The units typically consist of an order station connected to one or more dye-sublimation printer(s) in a single unit. These stations are typically installed in a retail location such as Kodak Express stores, supermarkets and drugstores offering both instant print and behind the counter services. The kiosks allow printing digital photos from digital media (such as a CD or a digital memory card), as well as the ability to scan existing photos and perform simple edits and photo-enhancements via the touch screen interface. Some systems are set up as "order stations" that print to a digital minilab in addition to (or instead of) printing the pictures instantly.

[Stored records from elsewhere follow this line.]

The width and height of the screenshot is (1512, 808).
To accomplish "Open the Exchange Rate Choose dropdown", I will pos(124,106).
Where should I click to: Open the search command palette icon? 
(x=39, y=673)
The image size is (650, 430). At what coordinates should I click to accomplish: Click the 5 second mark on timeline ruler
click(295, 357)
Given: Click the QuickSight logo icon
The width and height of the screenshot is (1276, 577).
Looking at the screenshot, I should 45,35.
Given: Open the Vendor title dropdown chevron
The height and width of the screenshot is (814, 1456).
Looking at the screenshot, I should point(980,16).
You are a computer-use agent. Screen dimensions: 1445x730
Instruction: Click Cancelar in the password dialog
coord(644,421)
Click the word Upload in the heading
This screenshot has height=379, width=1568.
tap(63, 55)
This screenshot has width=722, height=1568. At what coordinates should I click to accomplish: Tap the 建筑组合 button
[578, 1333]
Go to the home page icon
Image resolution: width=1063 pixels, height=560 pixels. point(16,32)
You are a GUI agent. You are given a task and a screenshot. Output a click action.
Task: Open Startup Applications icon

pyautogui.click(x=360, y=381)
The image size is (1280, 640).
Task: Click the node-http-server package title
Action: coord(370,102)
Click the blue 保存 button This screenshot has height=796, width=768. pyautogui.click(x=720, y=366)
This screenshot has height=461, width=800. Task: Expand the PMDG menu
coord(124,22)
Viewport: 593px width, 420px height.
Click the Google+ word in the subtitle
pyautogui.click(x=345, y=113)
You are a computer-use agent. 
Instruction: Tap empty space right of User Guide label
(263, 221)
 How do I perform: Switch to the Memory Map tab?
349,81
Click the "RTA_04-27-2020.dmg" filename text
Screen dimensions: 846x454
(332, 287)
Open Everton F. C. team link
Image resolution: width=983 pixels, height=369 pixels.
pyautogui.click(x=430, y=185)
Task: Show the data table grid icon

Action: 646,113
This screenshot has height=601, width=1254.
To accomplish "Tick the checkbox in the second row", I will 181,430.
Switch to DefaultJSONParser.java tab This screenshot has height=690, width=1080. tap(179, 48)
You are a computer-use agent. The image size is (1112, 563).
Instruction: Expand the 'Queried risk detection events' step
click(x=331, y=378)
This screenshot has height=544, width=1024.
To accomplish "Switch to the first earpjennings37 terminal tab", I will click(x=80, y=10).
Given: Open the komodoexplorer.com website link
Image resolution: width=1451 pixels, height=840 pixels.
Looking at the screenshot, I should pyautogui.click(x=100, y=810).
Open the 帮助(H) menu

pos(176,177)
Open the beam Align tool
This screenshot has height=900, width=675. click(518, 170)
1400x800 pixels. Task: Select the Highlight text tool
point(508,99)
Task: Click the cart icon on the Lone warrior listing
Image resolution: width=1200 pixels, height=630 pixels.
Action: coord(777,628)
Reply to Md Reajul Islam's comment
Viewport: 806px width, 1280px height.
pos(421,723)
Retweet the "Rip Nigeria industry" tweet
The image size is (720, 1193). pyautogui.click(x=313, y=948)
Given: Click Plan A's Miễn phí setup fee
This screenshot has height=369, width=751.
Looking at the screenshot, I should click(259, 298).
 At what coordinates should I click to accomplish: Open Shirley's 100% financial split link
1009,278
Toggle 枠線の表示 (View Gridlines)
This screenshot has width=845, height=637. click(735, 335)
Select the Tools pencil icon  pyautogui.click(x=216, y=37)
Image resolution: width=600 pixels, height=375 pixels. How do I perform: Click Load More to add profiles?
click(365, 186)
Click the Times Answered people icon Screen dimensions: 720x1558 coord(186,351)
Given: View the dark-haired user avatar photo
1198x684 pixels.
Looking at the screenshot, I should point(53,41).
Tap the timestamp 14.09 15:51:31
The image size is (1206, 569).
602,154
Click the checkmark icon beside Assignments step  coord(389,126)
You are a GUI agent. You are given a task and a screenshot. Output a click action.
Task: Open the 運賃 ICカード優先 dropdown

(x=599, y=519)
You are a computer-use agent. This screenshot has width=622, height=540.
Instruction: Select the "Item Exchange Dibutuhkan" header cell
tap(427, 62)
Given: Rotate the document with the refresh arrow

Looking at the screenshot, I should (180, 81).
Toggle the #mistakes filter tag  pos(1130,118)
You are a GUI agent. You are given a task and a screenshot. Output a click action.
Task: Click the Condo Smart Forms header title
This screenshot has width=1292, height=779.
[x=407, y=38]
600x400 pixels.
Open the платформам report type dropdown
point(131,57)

The first Kiosk, named the Kodak Picture Maker was introduced in the late 1990s, followed by second, third (G3) and fourth generation (G4) picture kiosks. The most recent model is the Kodak Picture Kiosk G4XE, introduced in 2009.

==Application software==

===Connectivity===

The kiosk uses a range of direct inputs and online image hosting services to allow the user to upload their photos for printing. Input options vary on the kiosk generation and the location. Mac formatted USB Drives are not recognized. A list of inputs is shown below:
- Most major memory cards, including SmartMedia, CompactFlash (CF), Memory Stick, MultiMediaCard, Secure Digital Card (SD), and xD-Picture Cards
- USB Flash Drives
- Bluetooth
- Facebook
- Kodak Gallery
- Picasa Web Albums
- Infrared (IrDA)
- KODAK Picture CD
- KODAK Picture Disk
- Floppy disks
- Rapid Print Scanner
- CDs
- DVDs

The kiosk accepts picture files in JPEG, Bitmap or TIFF formats.

===Enhancements===

The kiosk uses a variety of picture enhancement tools to allow the user to make their photos better. These include:
- Red-eye and Pet Eye reduction
- Sepia and black and white effect
- Zoom and Crop
- Photo restoration
- Facial Retouch
- Addition of text, borders (including special borders for holiday seasons and festive days).

==Developing==

The kiosk prints photos in multiple sizes and enlargements, dependent on the retailer and equipment available. Alongside the photo packages available, a user may also choose between individual sizes, including 4×6 in. (10×15 cm), 5×7 in. (13×18 cm), 6×8 in. (15×20 cm), 8×10 in. (20×25 cm), and 8×12 in. (20×30 cm)
The kiosk can also print photo IDs suitable for driving licenses, passports and ID cards, as well as automatically generated collages, monthly & yearly calendars, greeting cards, pages for bound photo albums, and other products.
Newer kiosks are also capable of burning Picture CDs and/or DVDs.